● **Problem description**:
Below are some records. How many of their lines contain the string "Subscribe"? Answer with the number alone.

● **Collected data**:
*** Block opens ***
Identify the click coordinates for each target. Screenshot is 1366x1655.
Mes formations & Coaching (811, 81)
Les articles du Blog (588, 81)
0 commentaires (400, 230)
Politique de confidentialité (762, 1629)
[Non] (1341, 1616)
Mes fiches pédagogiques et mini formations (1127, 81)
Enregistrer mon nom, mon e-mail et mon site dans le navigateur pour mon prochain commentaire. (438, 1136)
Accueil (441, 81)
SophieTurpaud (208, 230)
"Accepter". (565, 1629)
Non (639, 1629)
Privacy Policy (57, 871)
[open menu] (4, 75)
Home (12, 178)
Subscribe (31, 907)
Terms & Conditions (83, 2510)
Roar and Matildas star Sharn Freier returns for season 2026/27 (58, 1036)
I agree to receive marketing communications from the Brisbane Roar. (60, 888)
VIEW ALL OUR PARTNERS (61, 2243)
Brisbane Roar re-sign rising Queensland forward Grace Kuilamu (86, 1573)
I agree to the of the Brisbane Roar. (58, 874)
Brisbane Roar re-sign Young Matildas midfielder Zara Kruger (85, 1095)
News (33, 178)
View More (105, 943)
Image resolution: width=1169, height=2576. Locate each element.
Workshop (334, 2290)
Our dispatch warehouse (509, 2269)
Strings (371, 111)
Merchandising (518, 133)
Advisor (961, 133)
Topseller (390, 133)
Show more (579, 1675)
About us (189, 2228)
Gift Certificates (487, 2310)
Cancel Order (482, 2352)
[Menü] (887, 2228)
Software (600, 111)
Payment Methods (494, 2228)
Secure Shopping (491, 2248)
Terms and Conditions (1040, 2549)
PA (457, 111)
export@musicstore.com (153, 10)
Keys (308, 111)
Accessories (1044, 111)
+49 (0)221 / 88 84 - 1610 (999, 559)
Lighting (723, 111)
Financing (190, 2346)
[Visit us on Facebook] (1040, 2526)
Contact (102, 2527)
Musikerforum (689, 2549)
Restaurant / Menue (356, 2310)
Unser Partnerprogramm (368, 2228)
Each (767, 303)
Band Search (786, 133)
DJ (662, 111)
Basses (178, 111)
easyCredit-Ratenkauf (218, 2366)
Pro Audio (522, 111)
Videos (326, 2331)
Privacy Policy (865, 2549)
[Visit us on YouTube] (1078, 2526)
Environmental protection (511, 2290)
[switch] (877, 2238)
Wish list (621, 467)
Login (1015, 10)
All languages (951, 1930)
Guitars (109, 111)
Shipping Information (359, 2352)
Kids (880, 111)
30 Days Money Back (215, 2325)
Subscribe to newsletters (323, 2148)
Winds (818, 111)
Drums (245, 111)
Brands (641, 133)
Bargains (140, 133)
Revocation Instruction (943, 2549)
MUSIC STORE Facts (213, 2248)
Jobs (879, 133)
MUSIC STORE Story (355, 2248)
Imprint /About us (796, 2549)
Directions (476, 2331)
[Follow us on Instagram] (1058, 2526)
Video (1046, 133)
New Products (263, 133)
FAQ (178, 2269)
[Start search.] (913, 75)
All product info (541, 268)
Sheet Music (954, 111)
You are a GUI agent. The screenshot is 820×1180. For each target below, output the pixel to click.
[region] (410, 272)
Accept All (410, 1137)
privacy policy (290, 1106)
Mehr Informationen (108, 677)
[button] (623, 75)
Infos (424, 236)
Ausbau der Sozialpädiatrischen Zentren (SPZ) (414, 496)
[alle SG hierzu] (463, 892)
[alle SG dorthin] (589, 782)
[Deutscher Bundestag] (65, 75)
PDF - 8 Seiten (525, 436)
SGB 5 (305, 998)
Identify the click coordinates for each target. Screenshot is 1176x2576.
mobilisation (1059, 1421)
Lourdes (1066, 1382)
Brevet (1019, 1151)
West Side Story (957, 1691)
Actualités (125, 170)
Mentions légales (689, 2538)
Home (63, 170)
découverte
*** Block closes ***
● **Problem solution**:
2